Figure 3.

Calpain affects mammosphere forming efficiency. Control and CAPNS1 depleted MCF7 and MCF10AT cells were plated in 96 wells multiwell plates (1000 cells/well) in mammosphere specific medium. After ten days, the mammospheres were collected and disaggregated. Mammospheres derived cells were counted and plated as for the first generation and 7 d later picture were taken. (A) typical MCF7 mammospheres. Scale bar corresponds to 50 μm. (B) reports the average number of second generation MCF7 mammospheres obtained in 3 independent experiments (p values <0.01). (C) typical MCF10AT mammospheres. Scale bar corresponds to 50 μm. (D) reports the average number of second generation MCF10AT mammospheres obtained in 3 independent experiments (p values <0.01). (E) shows the average number of mammospheres counted in 3 independent experiments in control and shCAPNS1 MCF10AT treated or not treated with thapsigargin (p values<005).
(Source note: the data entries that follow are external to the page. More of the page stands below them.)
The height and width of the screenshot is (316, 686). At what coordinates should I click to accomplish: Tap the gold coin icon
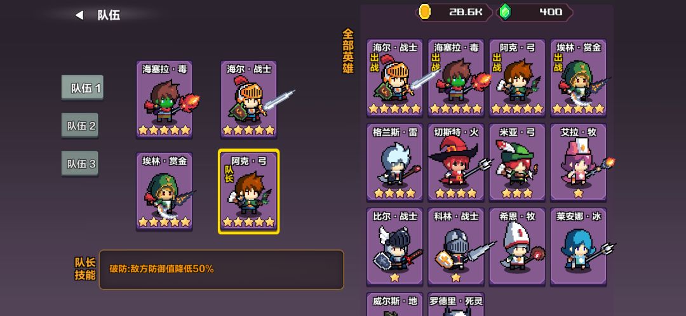pyautogui.click(x=424, y=12)
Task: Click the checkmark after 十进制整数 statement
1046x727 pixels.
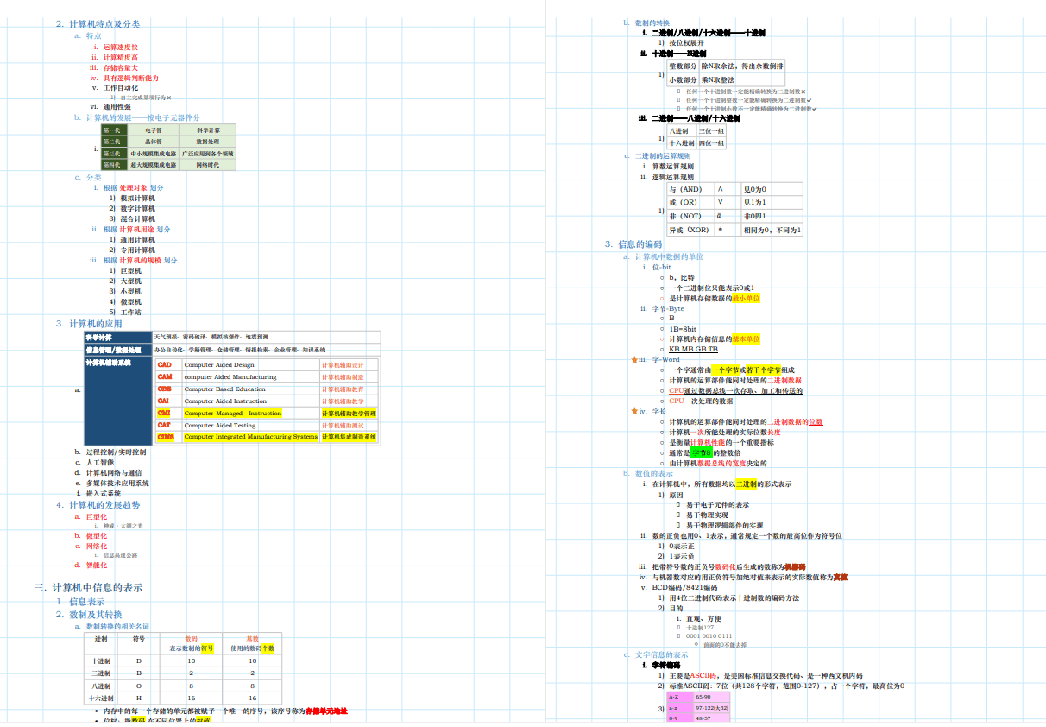Action: tap(808, 100)
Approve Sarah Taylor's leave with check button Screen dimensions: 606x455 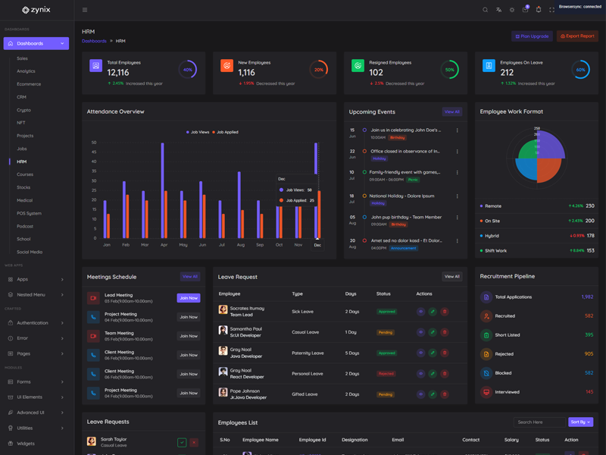pos(182,442)
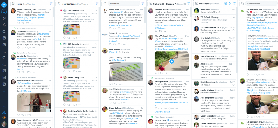Viewport: 278px width, 128px height.
Task: Open Notifications column settings sliders
Action: [97, 3]
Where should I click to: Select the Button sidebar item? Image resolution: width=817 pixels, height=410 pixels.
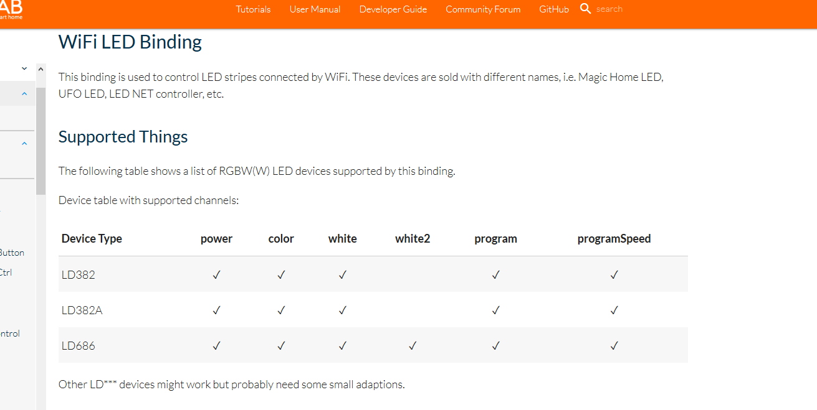tap(12, 253)
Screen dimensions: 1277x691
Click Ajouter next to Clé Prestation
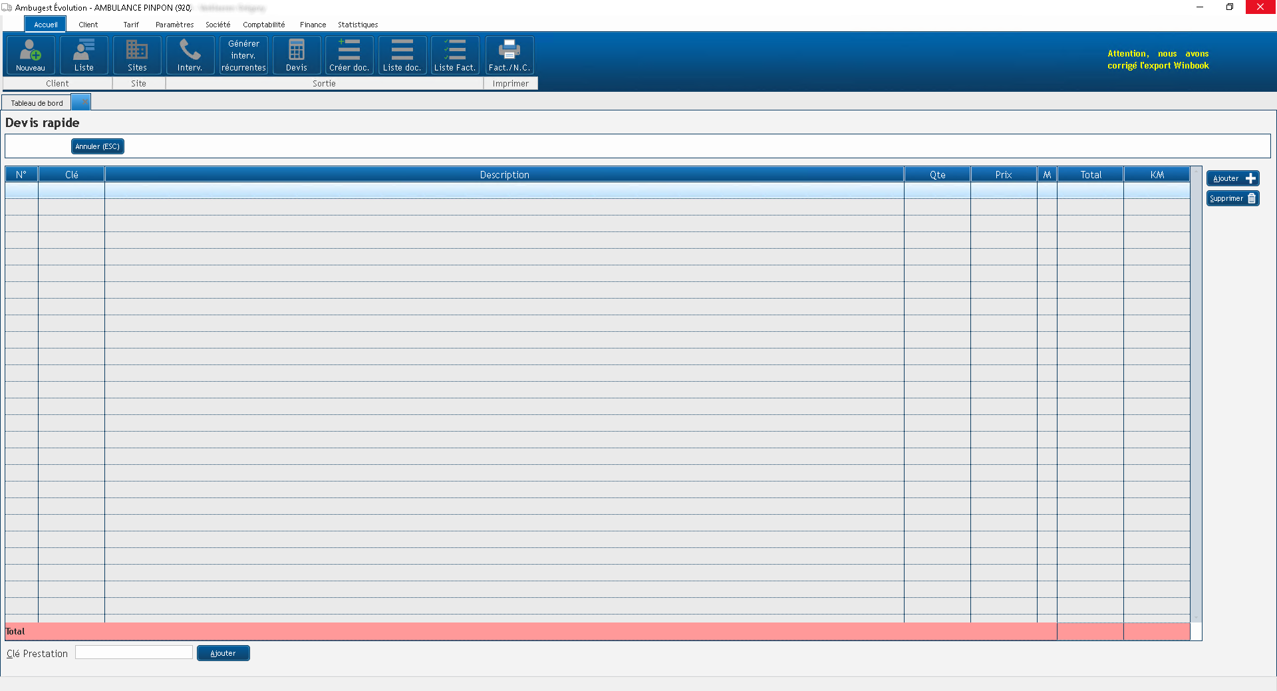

Briefly, control and CAPNS1 depleted MCF10AT cells were plated on 96 wells multiwells (1000 cells/well) in mammosphere specific medium. After 7 days, the mammospheres were incubated or not with 100 nM thapsigargin for 6 hours. Mammospheres derived cells were counted and plated as for the first generation and 7 d later the number of second generation mammospheres was counted. Control and CAPNS1 depleted MCF10AT cells derived from second generation mammospheres were stained with anti CD44 and anti CD24 antibodies and analyzed by FACS. Adherent cells were analyzed in parallel. The dot plot (F) and the graph (G) are the results of a typical FACS analysis.